Sainthia Assembly constituency (SC) is part of No. 42 Birbhum (Lok Sabha constituency).

==Election results==
=== 2026 ===

2026 West Bengal Legislative Assembly election: Sainthia
| Party |  | Candidate | Votes | % | ±% |
|---|---|---|---|---|---|
|  | BJP | Krishna Kanta Saha | 115,054 | 47.71 | +4.74 |
|  | AITC | Nilabati Saha | 104,748 | 43.43 | −6.41 |
|  | CPI(M) | Debu Chunari | 9,478 | 3.93 | −0.74 |
|  | INC | Archana Mondal | 4,174 | 1.73 |  |
|  | NOTA | None of the above | 1,551 | 0.64 | −0.15 |
| Majority |  |  | 10,306 | 4.28 | −2.59 |
| Turnout |  |  | 241,175 | 95.54 | +8.86 |
|  | BJP gain from AITC |  | Swing |  |  |

=== 2021 ===

In the 2021 elections, Nilabati Saha of Trinamool Congress defeated her nearest rival, Piya Saha of BJP.

2021 West Bengal Legislative Assembly election: Sainthia
| Party |  | Candidate | Votes | % | ±% |
|---|---|---|---|---|---|
|  | AITC | Nilabati Saha | 110,572 | 49.84 |  |
|  | BJP | Piya Saha | 95,329 | 42.97 | +30.84 |
|  | CPI(M) | Mausumi Konai | 10,369 | 4.67 | −28.01 |
|  | BSP | Tarapada Badyakar | 2,098 | 0.95 |  |
|  | NOTA | None of the above | 1,742 | 0.79 |  |
| Majority |  |  | 15,243 | 6.87 |  |
| Turnout |  |  | 221,866 | 86.68 |  |
|  | AITC hold |  | Swing |  |  |

=== 2016 ===
In the 2016 elections, Nilabati Saha of Trinamool Congress defeated her nearest rival, Dhiren Bagdi of CPI (M).

West Bengal assembly elections, 2016: Sainthia
| Party |  | Candidate | Votes | % | ±% |
|---|---|---|---|---|---|
|  | AITC | Nilabati Saha | 103,376 | 52.17 | +7.88 |
|  | CPI(M) | Dhiren Bagdi | 64,765 | 32.68 | −14.23 |
|  | BJP | Piya Saha | 24,029 | 12.13 | +6.81 |
|  | NOTA | None of the above | 2,599 | 1.31 |  |
|  | Independent | Paban Kumar Bagdi | 1,860 | 0.94 |  |
|  | SUCI(C) | Naba Kumar Das | 1,534 | 0.77 |  |
| Turnout |  |  | 198,163 | 86.91 | −0.05 |
|  | AITC gain from CPI(M) |  | Swing |  |  |

=== 2011 ===
In the 2011 elections, Dhiren Bagdi of CPI(M) defeated his nearest rival, Parikshit Bala of Trinamool Congress.

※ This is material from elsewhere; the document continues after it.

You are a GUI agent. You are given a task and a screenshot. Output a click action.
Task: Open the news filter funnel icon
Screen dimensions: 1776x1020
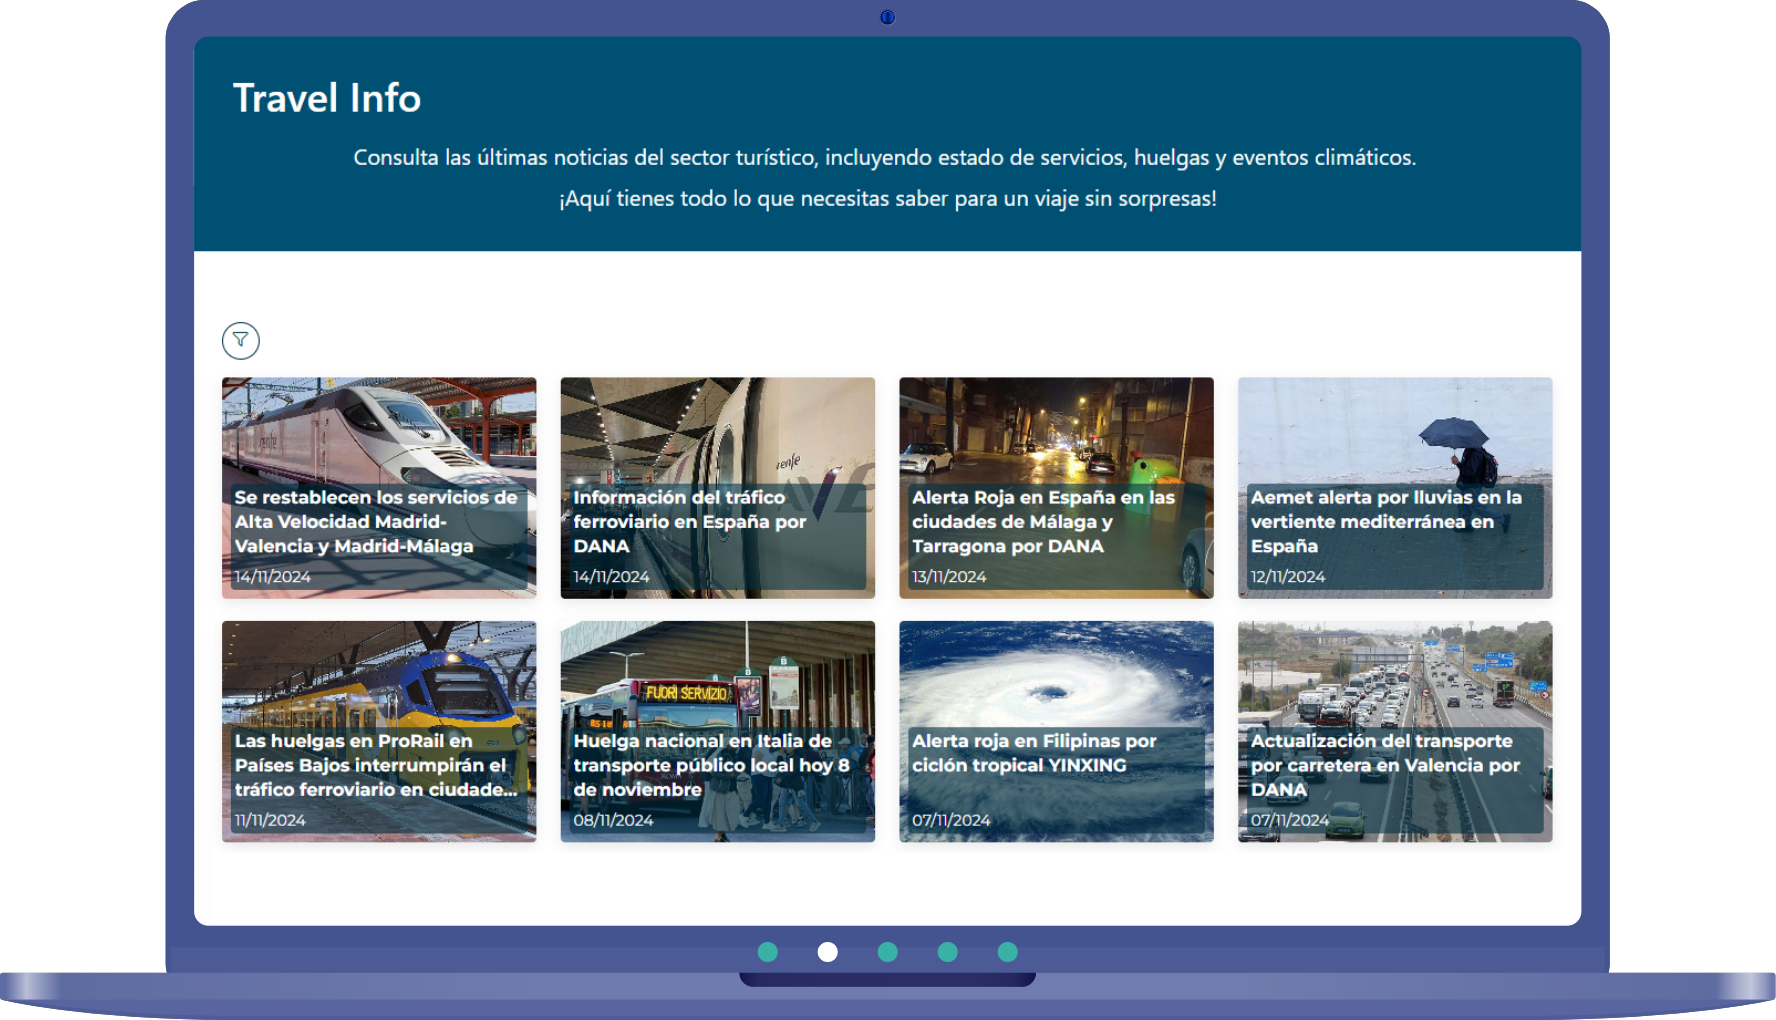pos(240,341)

West Bengal assembly elections, 2011: Sainthia
| Party |  | Candidate | Votes | % | ±% |
|---|---|---|---|---|---|
|  | CPI(M) | Dhiren Bagdi | 77,512 | 46.91 | −6.83# |
|  | AITC | Parikhit Bala | 73,194 | 44.29 | +1.13# |
|  | BJP | Shibnath Saha | 8,786 | 5.32 |  |
|  | Independent | Madan Chandra Dhuli | 5,761 | 3.49 |  |
| Turnout |  |  | 165,253 | 86.96 |  |
|  | CPI(M) hold |  | Swing | -7.46# |  |

.# Swing calculated on Congress+Trinamool Congress vote percentages taken together, as well as the CPI(M) vote percentage that year, for the now-defunct Mahammad Bazar constituency in 2006.